Peningkatan kapasitas
Pengamat teknologi informasi Pratama Persadha menyebutkan, kehadiran AI yang menggantikan peran pekerja berpotensi meningkatkan kebutuhan pendidikan di masa depan. Setiap individu kini perlu mengembangkan keterampilan yang spesifik dan relevan dengan pekerjaan yang tidak dapat digantikan oleh AI.
Sektor yang dapat diotomasi cenderung digantikan oleh AI. Karena itu, pekerjaan yang membutuhkan kapasitas lebih tinggi, keterampilan khusus, dan pemikiran kompleks menjadi lebih penting. Dalam skenario ini, pekerja di sektor kreatif (seniman, pemahat), melibatkan interaksi manusia (psikolog, pemasaran), dan memerlukan pemikiran kritis (dokter, pemimpin perusahaan) masih dibutuhkan.

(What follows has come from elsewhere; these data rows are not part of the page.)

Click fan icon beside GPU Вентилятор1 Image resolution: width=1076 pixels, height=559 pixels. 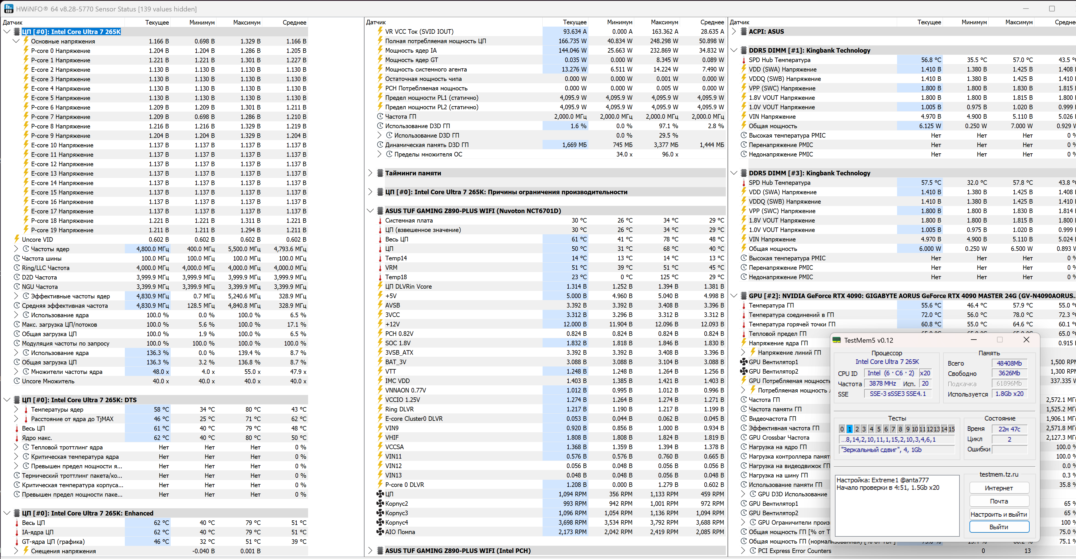click(x=744, y=362)
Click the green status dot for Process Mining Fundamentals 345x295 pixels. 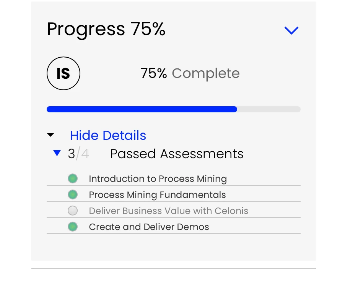pos(73,195)
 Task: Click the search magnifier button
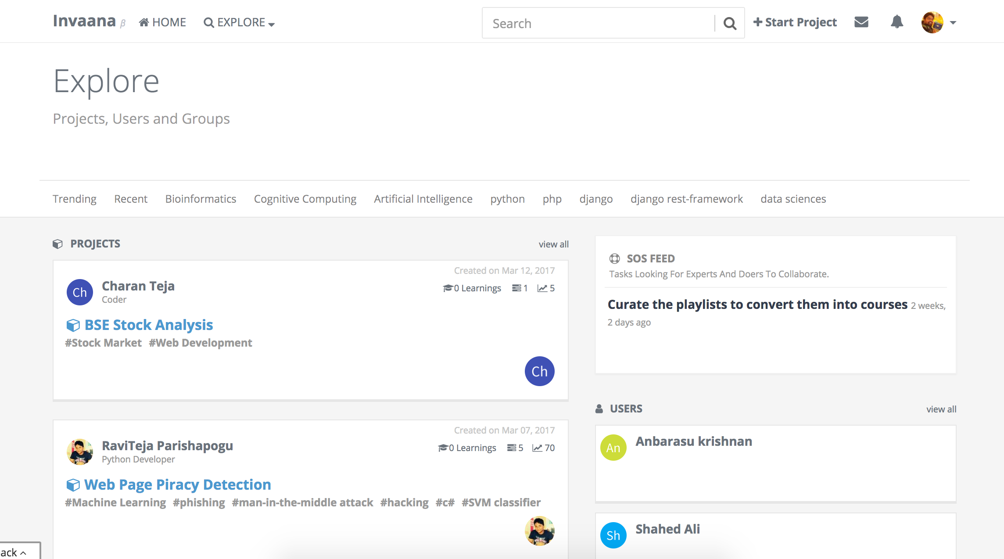(x=730, y=23)
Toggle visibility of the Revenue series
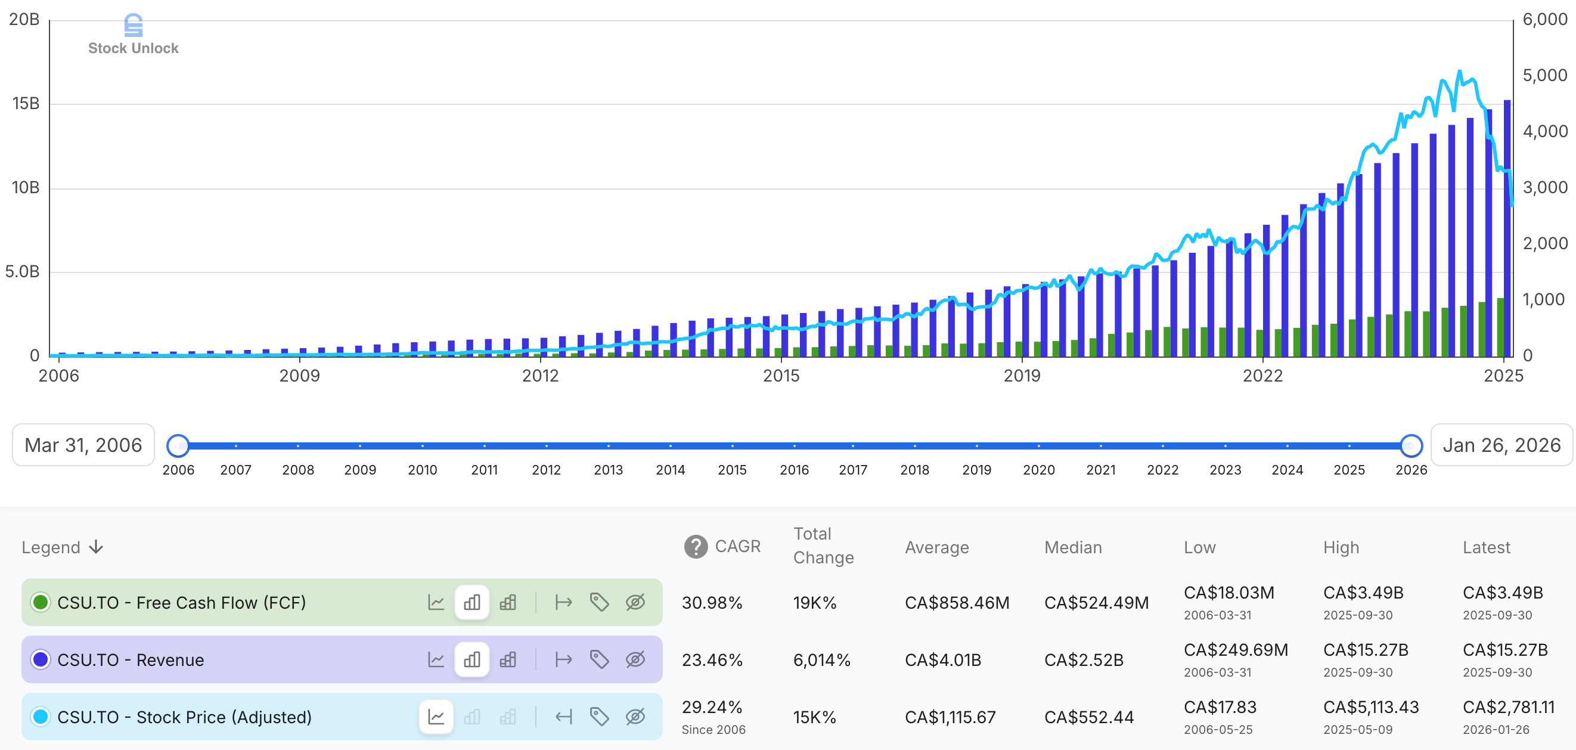 click(635, 659)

”Di sisi lain, pendidikan digital dan keterampilan untuk berkolaborasi dengan AI juga semakin penting. Pemahaman ini berupa cara menggunakan, berkomunikasi, interpretasi, dan analisis data yang dihasilkan AI. Sebab, hal itu dapat memudahkan pekerjaan di berbagai sektor,” kata Persadha yang juga Ketua Communication and Information System Security Research Center (CISSReC), lembaga riset keamanan siber.
Mengutip laporan McKinsey yang bertajuk ”The state of AI in 2022–and a half decade in review”, jumlah rata-rata kemampuan AI yang digunakan organisasi terus meningkat dari 1,9 pada 2018 menjadi 3,8 tahun 2022. Kemampuan tersebut di antaranya otomasi proses, visi komputerisasi, pembacaan teks secara natural, dan memproses data dengan kapasitas otak manusia.